In tale contesto l’ultima legge di bilancio ha delineato, come sottolineato da Confartigianato, una prospettiva di politica fiscale insoddisfacente per il mondo delle imprese.
Il confronto internazionale – Nel 2020 il carico fiscale calcolato dalla Commissione europea (tax burden) aggiornato nelle previsioni di autunno pubblicate lo scorso novembre è atteso sul 42,4% del PIL, in crescita di due decimi di punto rispetto al 42,2% del 2019. Il valore è superiore di un punto percentuale rispetto alla media dell’Eurozona, con un tax gap che vale 17,3 miliardi di euro di maggiore prelievo fiscale.
Tra i principali paesi dell’Unione europea il carico fiscale più alto per quest’anno si rileva in Francia dove è pari al 47,1% del PIL, seguita dall’Italia con il 42,4%, dalla Germania con il 41,5% e, a distanza, dalla Spagna con il 36,0%. Nel 2020 il carico fiscale diminuisce di 0,2 punti in Francia, di 0,1 punti in Germania mentre sale di 0,3 punti; nel complesso dell’Eurozona il carico fiscale rimane invariato.

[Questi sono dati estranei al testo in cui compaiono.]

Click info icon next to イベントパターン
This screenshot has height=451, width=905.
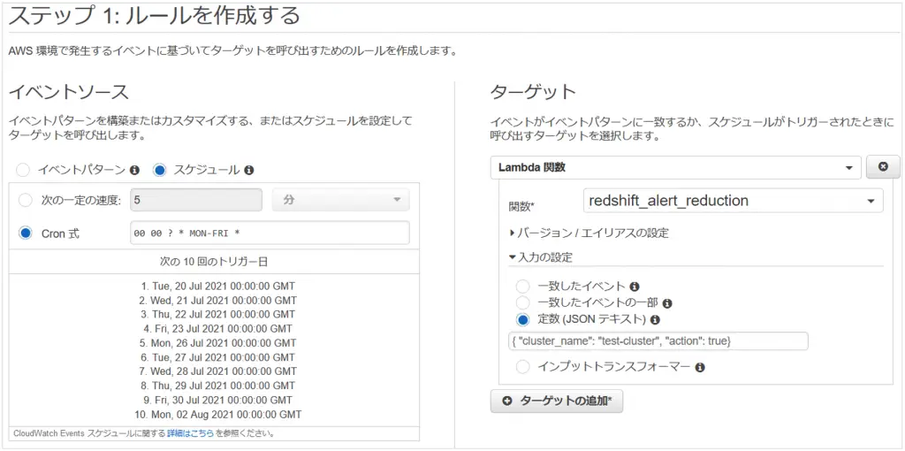[134, 171]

Anche la burocrazia fiscale rimane un fardello pesante per le imprese italiane. Secondo l’ultima rilevazione della Banca Mondiale l’Italia è al 128° posto nel mondo per pagamento delle imposte, con 238 ore necessarie per pagare le tasse di una impresa tipo, il 50% in più delle 159 ore della media Ocse; si tratta del ranking peggiore tra i dieci ambiti esaminati dalla rilevazione Doing business.